EXCERPTED PASSAGE:
In order to begin this investigation, I’ve selected a passage to serve as a point of departure. That passage occurs near the end of the dialogue, after Euthyphro attempts at Socrates’ request to summarize the achievements of the gods.  He does so at some length, in response to which Socrates responds, in part, as follows: “You, Euthyphro, might have answered my question in far fewer words….If you had done so, I should by now have obtained from you all the information I need about piety” (14B-C).

On the basis of that passage, the following question arises: what are those “far fewer words,” and what is that “information”?  Nothing in the Euthyphro explicitly answers those questions, so that any attempt to find the answers – indeed, even to discover whether those questions have answers – necessarily involves looking beyond, as well as at, the manifest content of the dialogue.  So let’s do that.

First, we’ll examine the evidence concerning Euthyphro’s claim to be a religious authority. We’ve already noted that Euthyphro justifies his prosecution of his father on the grounds of piety.  In explaining this to Socrates, he admits that all his relatives disagree with both his prosecution of his father and his justification for it; they have unanimously told him that “it is an act of impiety for a son to prosecute his father for manslaughter” (4D).  In response to this, Socrates asks him, “But, in the name of Zeus, Euthyphro, do you think your knowledge about the divine law and piety and impiety is so exact that, when the facts are as you say, you are not afraid of doing something impious yourself in prosecuting your father for murder?”  To this, Euthyphro responds, “I should be of no use, Socrates, and Euthyphro would be no better than the common run of men, if I did not have accurate knowledge about all that sort of thing” (4E-5A).

EXERCISE SET:
A. Please reproduce the Euthyphro essay from "On the basis" up to and including "let’s do that.".
B. Continue the Euthyphro essay from where it stops.

PROVIDED DATA:
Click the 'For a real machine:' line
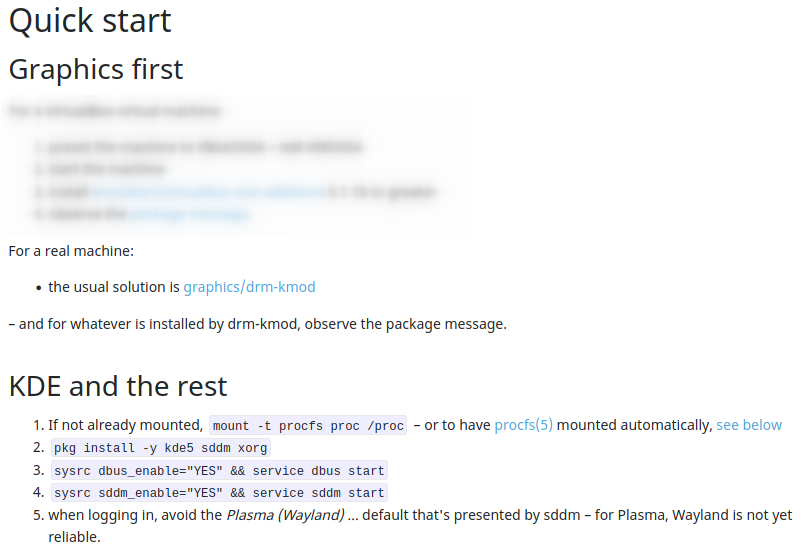802x551 pixels. [71, 250]
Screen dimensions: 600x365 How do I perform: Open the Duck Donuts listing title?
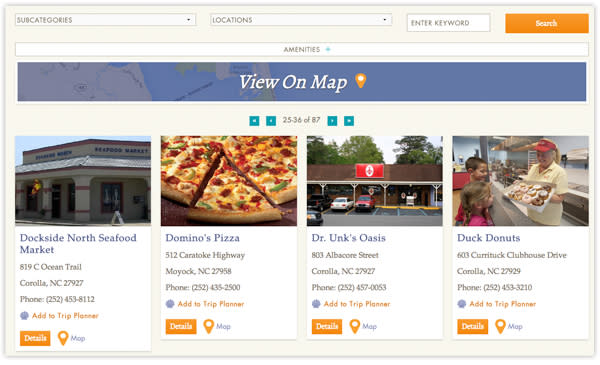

RESPONSES FOR EACH TASK:
A.
On the basis of that passage, the following question arises: what are those “far fewer words,” and what is that “information”?  Nothing in the Euthyphro explicitly answers those questions, so that any attempt to find the answers – indeed, even to discover whether those questions have answers – necessarily involves looking beyond, as well as at, the manifest content of the dialogue.  So let’s do that.

B.
Plato gives us ample reason to be skeptical of Euthyphro’s claim.  Earlier in the dialogue, even before explaining the details of his pending court case, Euthyphro tells Socrates, “I have never predicted a word that wasn’t true” (3B), offering his unerring prophetic ability as evidence of his wisdom concerning divine matters. Shortly thereafter, alluding to the prosecution that he is about to undergo, Socrates says, “There’s no knowing how his case will turn out – except for you prophets” (3D).  Euthyphro replies, “I daresay it will come to nothing, Socrates, and you will conduct your case satisfactorily” (3E).  Given that readers of this dialogue would be well aware of Socrates’ subsequent conviction and execution at the hands of the Athenian court, as rendered in the Apology and other contemporary accounts, Plato could hardly have made Euthyphro’s lack of prophetic ability plainer to his audience.  This episode casts considerable doubt on Euthyphro’s subsequent claims concerning his knowledge of religious matters, which in turn implies that his self-confidence on that score is unwarranted.

Shortly thereafter, in response to Socrates’ request he state what piety is, Euthyphro recounts a well-known portion of the classic Greek foundation myth, whereby Zeus puts his father, Cronos, in chains as punishment for his misdeeds.  Euthyphro offers this and similar stories in justification of his own prosecution of his father.  Socrates’ response to that story is one of doubt – doubt not about Euthyphro’s attempted justification, but about the veracity of the myth itself.  He asks Euthyphro whether he thinks that he (Socrates) is being brought to trial because he “somehow” finds it difficult to accept such stories about the gods.  He then concedes that he might be wrong to doubt those stories, and that if religious experts - such as Euthyphro claims to be - believe in such stories, Socrates will be duty-bound to believe them too.  This, he says, is because “I myself admit that I know nothing about the subject” (6A).  In other words, Socrates’ lack of knowledge leads him not only to doubt received wisdom, but even to doubt his own doubts.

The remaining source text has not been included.